Another Update of My Afghan "Memories"

First Anglo-Afghan War, 1839-1842. The British got involved in Afghanistan because the Russian Empire was expanding south and east and the British Empire was extending its domination of India to the north and west. Russia had already made some arrangements with Persia; Persia had claims on Afghan territory. The British saw Afghanistan as a highly desirable buffer state blocking Russian incursions from the north. This episode can be seen as one of the confrontations between expansive imperial states attempting to control Central Asian territories. The Afghans managed to defeat the British and expelled the British-imposed Shuja Shah Durrani. Britain withdrew most of the 21,000 troops it had used in the invasion but occupied Afghanistan for a spell with a remnant of 4,500 men, but internal rebellion eventually forced it to withdraw these as well. All members of the military remnant were killed during the retreat from Kabul—but one, a Dr. William Broydon. The British also had what were called 12,000 camp followers—a category we now, I think, call contractors.

Second Anglo-Afghan War, 1878-1880. This conflict had exactly the same cause, Russian-British rivalry. Independent Afghanistan’s ruler then was Emir Sher Ali. The Russians sent a diplomatic mission to Kabul despite Ali’s protests. In response the British attempted to send a mission too, but it was stopped in the Khyber pass and could not continue. Whereupon Britain launched a force of 40,000 to try again, as it were. This time the British were more successful. Afghanistan retained internal rule of its people, but Britain controlled its foreign affairs. The cartoon, from Wikipedia here, drawn in the time of the conflict, summarizes it nicely: there is Emir Sher Ali squeezed between the rivals—and the caption tells it all. Nothing’s changed except the shape of the hat.

Here is a difficult mountainous terrain blocking, if linked to Iran’s northern mountain ranges, the North’s access to the sea and to the fertile Indian subcontinent, and (these days) the access from the South to the oil deposits in the North. Worth noting is that once upon a time the Silk Road passed through Afghanistan, running East to West, making the same region a point of conflict for another reason.

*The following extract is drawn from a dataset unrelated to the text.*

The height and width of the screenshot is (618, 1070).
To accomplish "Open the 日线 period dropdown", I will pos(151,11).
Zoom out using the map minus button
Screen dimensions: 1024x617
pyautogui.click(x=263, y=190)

A quote from an earlier survivor of the first Anglo-Afghan War, the Reverend G.R. Gleig, suggests the same-old, same-old quality of that earlier conflict and the current. Gleig wrote that this was “a war begun for no wise purpose, carried on with a strange mixture of rashness and timidity, brought to a close after suffering and disaster, without much glory attached either to the government which directed, or the great body of troops which waged it. Not one benefit, political or military, has Britain acquired with this war. Our eventual evacuation of the country resembled the retreat of an army defeated.” The quote is from this article by William Dalrymple (a favorite around here).

So, remind me again—this subject is as difficult as picturing a four-dimensional crucifix—what is our motivation for being there?

1 comment:

  1. So true... I still find your post "Principals, Realism, or What, Ooze" one of the best summations on the topic I've read, and I mean, of course, the topic of our war in Afghanistan.